(December 4, 2024 at 10:29 am)Disagreeable Wrote: "God is an axiom."
On Discord I had a debate with a Christian who said that God is an axiom and can be presupposed rationally. I pointed out that it's special pleading to pick the Christian God as an axiom rather than Hinduism as an axiom, for instance, or a thousand other arbitrary positions.
But he insisted that it's rational to start with the Christian God as an axiom.
He also said that you start with a theory and develop a hypothesis afterwards. Which I said I was pretty sure he got backwards but he insisted that it was the right way around and it made sense to start with God and if you can't disprove him then he's an acceptable "theory". I also pointed out that he had the burden of proof reversed by asking me to disprove God. He insisted that he had the burden of proof the right way around.
Pretty sure this counts as stupid things religious people say.

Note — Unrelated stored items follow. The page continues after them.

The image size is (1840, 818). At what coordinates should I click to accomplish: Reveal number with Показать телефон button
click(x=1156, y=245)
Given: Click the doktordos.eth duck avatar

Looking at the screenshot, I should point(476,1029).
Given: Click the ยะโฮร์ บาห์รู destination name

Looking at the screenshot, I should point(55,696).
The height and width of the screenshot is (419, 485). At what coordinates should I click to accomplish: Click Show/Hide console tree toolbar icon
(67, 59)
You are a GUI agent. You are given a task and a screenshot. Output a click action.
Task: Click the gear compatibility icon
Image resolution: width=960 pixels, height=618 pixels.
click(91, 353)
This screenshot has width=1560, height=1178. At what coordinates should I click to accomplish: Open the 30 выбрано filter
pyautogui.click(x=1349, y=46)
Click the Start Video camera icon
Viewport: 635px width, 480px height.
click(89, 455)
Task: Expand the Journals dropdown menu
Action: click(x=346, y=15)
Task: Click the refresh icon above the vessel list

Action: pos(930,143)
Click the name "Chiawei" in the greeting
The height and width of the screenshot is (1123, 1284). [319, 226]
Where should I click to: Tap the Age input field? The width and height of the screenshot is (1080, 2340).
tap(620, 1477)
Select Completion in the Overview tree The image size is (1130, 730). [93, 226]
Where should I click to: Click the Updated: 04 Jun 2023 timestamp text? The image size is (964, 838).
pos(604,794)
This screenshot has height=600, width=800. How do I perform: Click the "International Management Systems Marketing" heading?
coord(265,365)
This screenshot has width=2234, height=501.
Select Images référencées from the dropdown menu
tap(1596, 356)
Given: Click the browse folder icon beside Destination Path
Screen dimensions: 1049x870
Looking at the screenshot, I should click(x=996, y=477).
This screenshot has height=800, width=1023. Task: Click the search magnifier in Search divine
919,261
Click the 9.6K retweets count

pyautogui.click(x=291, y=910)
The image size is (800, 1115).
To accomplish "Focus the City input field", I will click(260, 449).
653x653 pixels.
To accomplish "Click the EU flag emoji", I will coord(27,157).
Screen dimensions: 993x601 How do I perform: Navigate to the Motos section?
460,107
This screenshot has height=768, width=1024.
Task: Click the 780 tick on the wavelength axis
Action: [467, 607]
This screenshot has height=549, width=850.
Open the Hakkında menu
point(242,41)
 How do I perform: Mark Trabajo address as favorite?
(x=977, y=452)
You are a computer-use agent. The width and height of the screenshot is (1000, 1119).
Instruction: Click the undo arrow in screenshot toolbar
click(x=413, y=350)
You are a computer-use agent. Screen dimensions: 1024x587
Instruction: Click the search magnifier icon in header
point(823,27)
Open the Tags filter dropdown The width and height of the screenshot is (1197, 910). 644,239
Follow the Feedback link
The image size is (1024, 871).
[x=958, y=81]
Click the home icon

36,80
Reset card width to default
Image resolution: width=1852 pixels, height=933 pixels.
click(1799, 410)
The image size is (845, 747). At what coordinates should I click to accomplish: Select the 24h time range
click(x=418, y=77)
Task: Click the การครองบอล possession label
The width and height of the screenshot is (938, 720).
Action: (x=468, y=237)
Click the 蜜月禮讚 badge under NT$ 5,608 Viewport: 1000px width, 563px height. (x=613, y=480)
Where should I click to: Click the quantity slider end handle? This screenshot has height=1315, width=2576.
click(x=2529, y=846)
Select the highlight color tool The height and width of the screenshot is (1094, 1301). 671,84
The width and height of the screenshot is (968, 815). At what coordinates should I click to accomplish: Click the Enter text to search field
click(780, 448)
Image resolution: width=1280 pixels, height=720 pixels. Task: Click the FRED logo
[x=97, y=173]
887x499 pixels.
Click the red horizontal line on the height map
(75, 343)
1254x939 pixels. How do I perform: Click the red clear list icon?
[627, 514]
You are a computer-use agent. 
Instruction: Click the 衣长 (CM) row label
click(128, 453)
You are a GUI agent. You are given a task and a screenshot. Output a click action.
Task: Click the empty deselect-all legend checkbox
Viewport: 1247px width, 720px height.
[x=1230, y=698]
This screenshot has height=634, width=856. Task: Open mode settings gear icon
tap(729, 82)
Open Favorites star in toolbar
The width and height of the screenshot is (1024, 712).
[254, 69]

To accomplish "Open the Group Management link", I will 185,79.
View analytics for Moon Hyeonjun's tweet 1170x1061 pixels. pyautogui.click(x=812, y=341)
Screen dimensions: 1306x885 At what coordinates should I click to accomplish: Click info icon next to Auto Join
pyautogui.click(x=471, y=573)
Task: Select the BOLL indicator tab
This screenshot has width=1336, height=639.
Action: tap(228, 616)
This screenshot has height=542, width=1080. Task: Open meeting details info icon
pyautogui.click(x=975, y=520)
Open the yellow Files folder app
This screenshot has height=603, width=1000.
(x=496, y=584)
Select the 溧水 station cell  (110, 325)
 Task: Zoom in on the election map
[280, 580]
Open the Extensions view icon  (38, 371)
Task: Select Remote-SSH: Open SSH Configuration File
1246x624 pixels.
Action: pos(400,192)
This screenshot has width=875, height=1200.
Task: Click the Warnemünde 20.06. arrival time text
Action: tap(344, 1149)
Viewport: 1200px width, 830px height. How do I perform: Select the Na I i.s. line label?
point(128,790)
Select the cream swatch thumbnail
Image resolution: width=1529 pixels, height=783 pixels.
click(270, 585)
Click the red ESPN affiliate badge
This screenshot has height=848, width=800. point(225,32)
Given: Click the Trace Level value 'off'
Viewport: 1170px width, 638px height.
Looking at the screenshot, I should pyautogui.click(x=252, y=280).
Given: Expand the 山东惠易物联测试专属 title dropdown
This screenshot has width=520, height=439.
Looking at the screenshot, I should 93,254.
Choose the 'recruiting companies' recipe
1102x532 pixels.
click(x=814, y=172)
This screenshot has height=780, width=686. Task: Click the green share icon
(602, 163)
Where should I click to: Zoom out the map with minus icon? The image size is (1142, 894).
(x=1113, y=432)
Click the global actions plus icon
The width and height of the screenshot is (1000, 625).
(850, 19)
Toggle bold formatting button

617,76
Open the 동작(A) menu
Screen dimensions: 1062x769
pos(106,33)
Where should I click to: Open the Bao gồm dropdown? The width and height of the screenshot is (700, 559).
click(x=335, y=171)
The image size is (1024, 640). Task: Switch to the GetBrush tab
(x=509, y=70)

The emboldened claim he made is a text book argumentum ad ignorantiam fallacy, so much for the belief being rational. It's also not an axiom that any deity exists, or is even possible, just because theists accept the existence of a deity as "established, accepted, or self-evidently true" does not mean it is so, that one is called begging the question, so again his claim for rationality seems like the usual rhetoric theists offer when they use words like rational and logic.
If one were to point out that you can't disprove the claim "no deity exists or is possible", would the claim be axiomatically true I wonder? Two contradictory claims can't rationally both be true at the same time and in the same place after all.